§ Your instructions: All lines below starting at the one that holds "Task: Select the black cowboy hat photo" and ending at the one that holds "The height and width of the screenshot is (143, 224)." should be printed exactly, ends included. Pictures should not be printed, nor anything else.

§ Raw data:
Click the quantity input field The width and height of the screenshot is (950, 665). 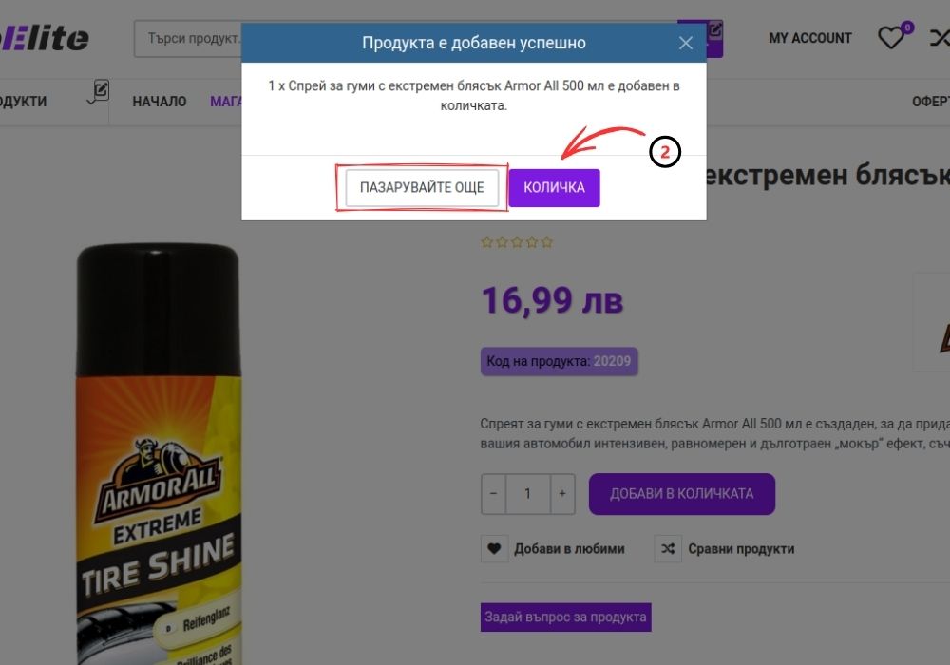tap(527, 494)
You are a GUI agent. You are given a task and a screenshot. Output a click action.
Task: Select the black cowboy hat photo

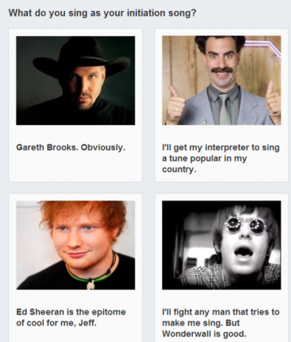tap(76, 80)
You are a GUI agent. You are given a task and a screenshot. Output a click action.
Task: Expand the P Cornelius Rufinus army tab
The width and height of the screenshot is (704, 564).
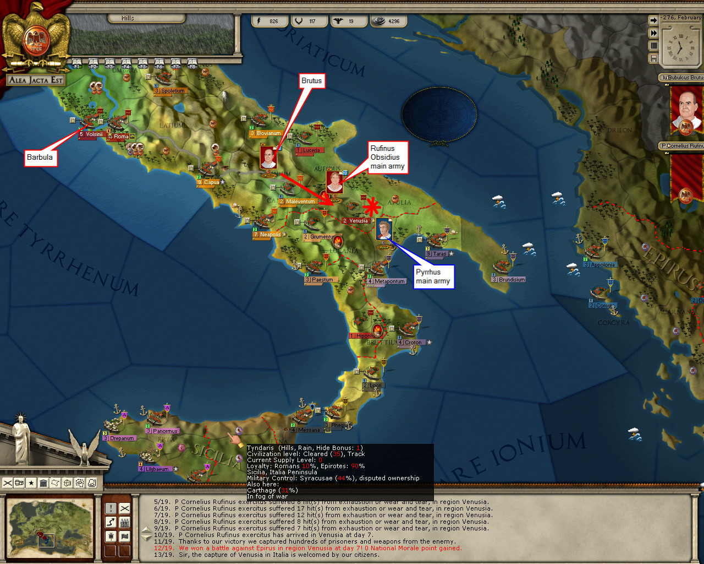(x=682, y=146)
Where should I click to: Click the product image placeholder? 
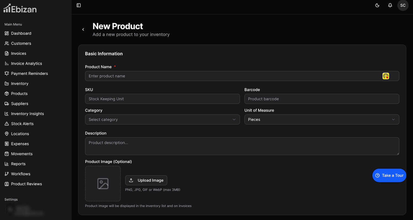(x=103, y=183)
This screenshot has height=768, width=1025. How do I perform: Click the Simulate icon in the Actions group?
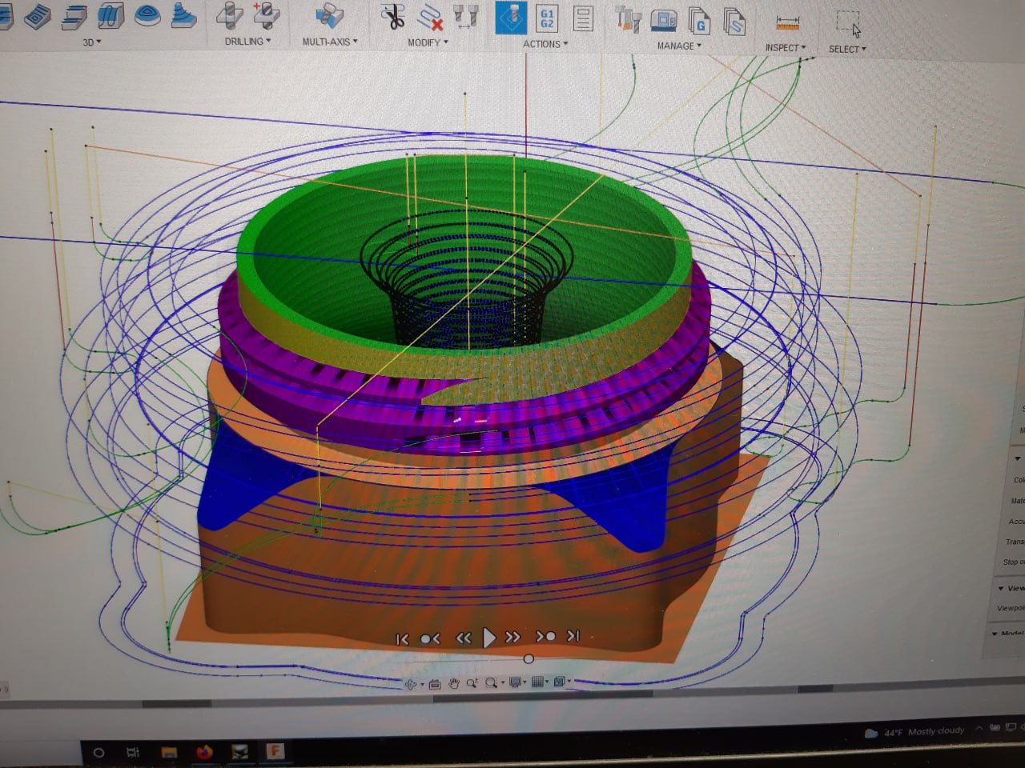point(510,18)
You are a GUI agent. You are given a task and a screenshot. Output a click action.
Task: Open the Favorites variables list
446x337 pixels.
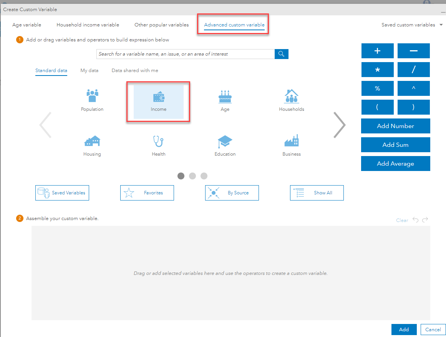tap(147, 192)
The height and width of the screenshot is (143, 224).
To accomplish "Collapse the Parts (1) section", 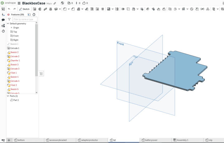I will tap(8, 96).
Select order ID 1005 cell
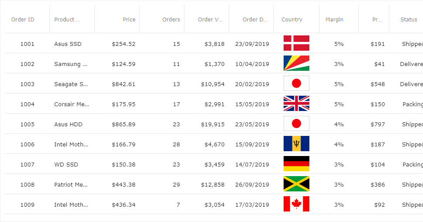 27,124
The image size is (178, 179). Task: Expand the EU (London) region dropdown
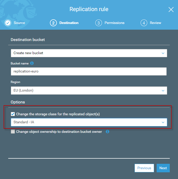point(89,91)
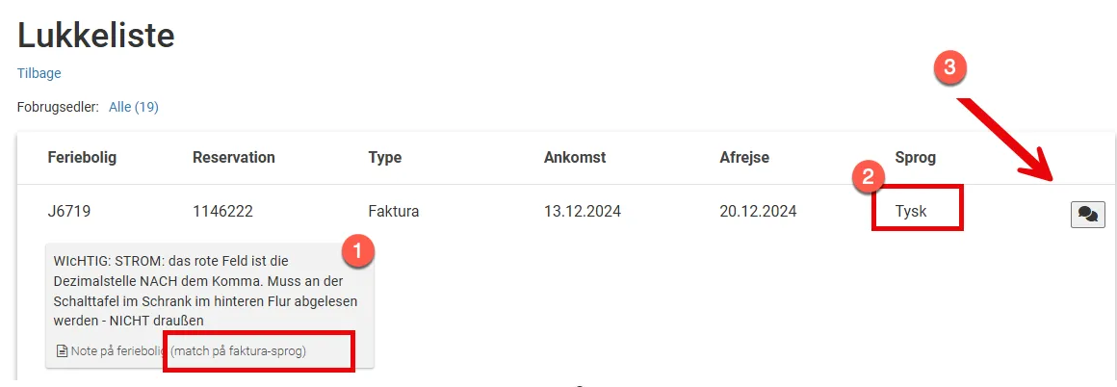This screenshot has height=387, width=1117.
Task: Sort by the Type column header
Action: 384,158
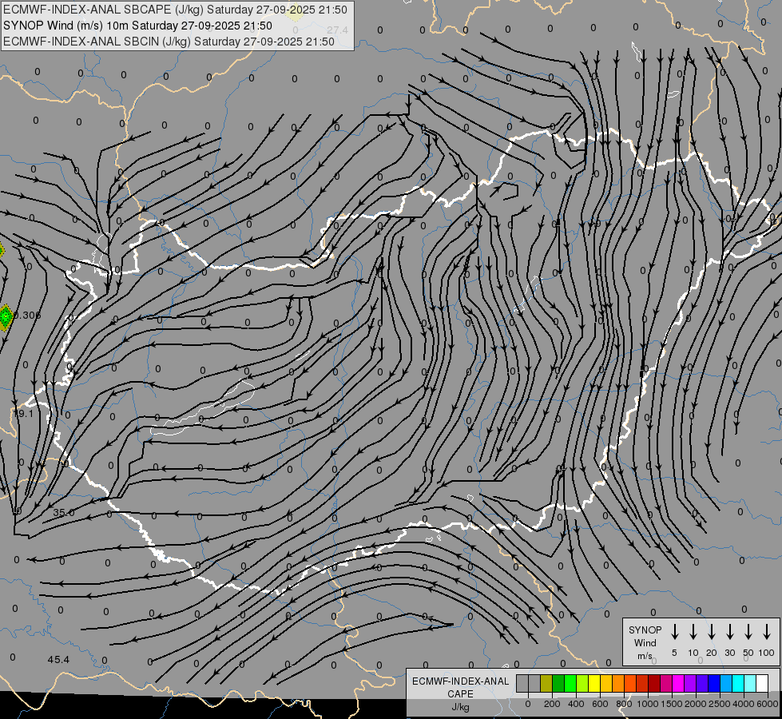
Task: Click the 0.306 data value label
Action: tap(28, 316)
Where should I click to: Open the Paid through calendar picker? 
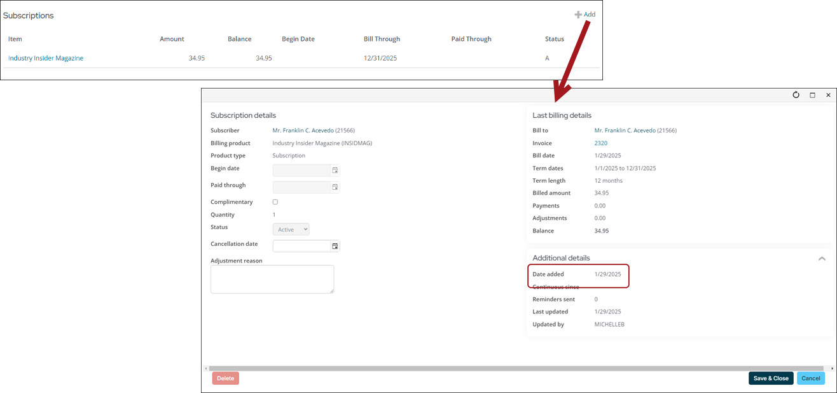click(335, 187)
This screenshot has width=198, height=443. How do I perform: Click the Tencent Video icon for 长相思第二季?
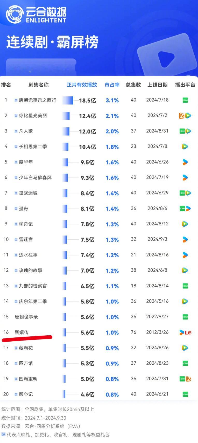[185, 147]
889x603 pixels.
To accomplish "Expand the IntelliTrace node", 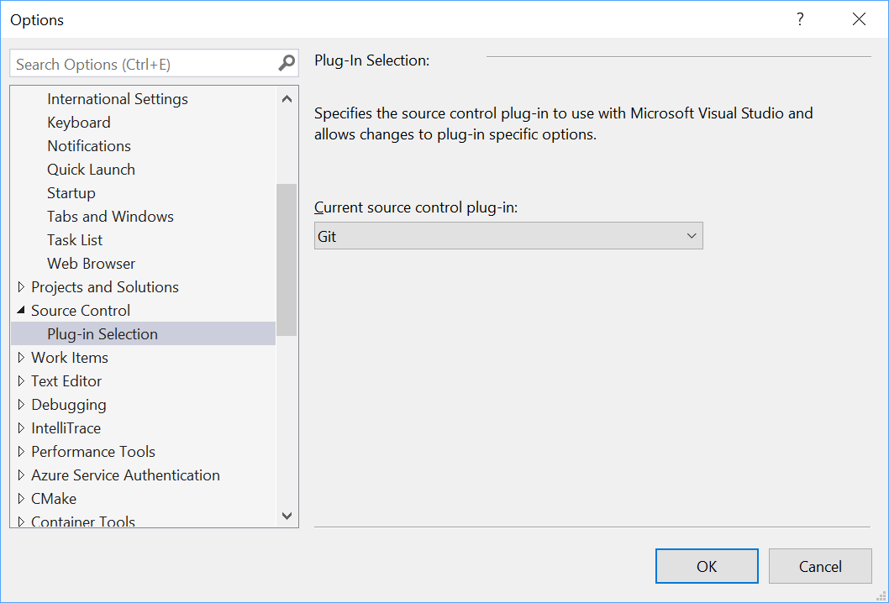I will 22,428.
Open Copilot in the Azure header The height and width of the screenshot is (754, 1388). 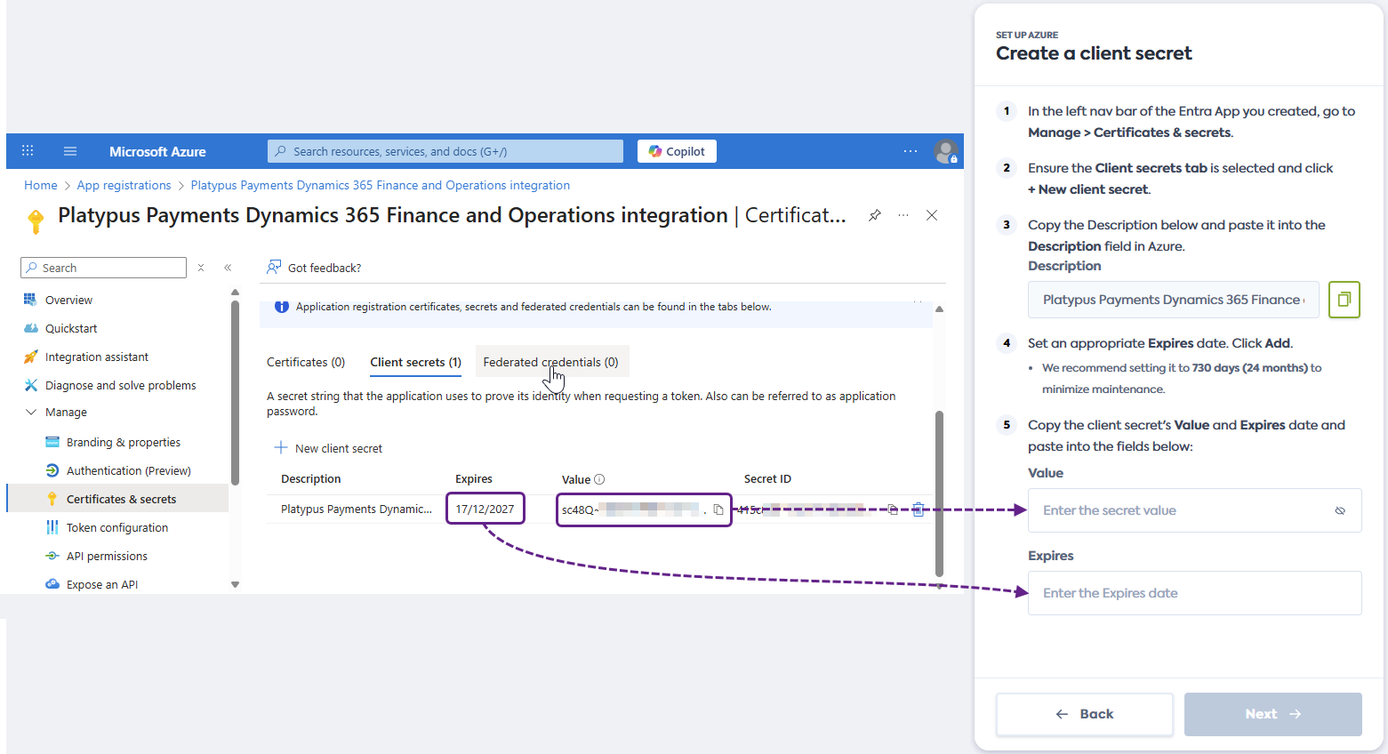coord(677,151)
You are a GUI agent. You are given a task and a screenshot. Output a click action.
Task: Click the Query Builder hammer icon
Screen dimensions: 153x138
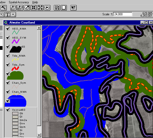click(3, 8)
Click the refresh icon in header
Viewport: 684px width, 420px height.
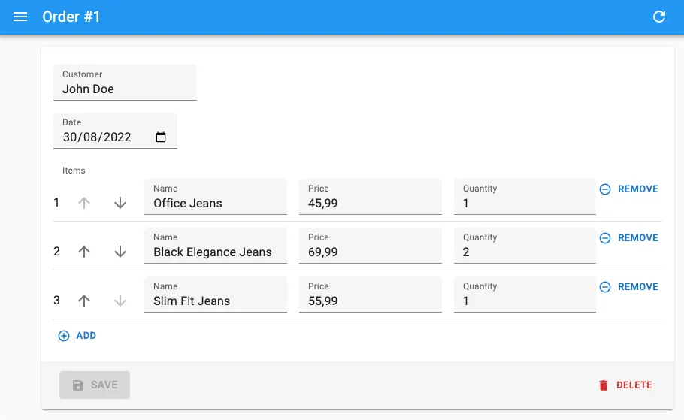659,17
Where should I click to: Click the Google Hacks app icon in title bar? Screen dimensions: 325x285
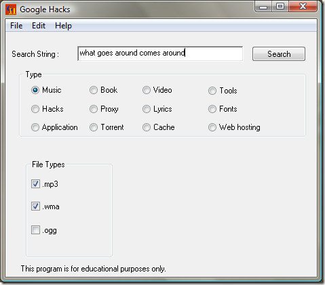point(11,9)
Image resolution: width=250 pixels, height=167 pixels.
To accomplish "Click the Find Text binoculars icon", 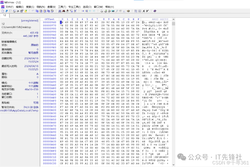I will (x=60, y=11).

§ Written answer:
Task: Select the black cowboy hat photo

tap(76, 80)
You are a GUI agent. You are given a task and a screenshot. Output a click action.
Task: Expand the P Cornelius Rufinus army tab
The width and height of the screenshot is (704, 564).
(x=682, y=146)
Where should I click to: Click the product image placeholder? 
(x=103, y=183)
This screenshot has height=768, width=1025. How do I perform: Click the Simulate icon in the Actions group?
point(510,18)
You are a GUI agent. You are given a task and a screenshot. Output a click action.
Task: Open the Favorites variables list
446x337 pixels.
tap(147, 192)
The height and width of the screenshot is (143, 224).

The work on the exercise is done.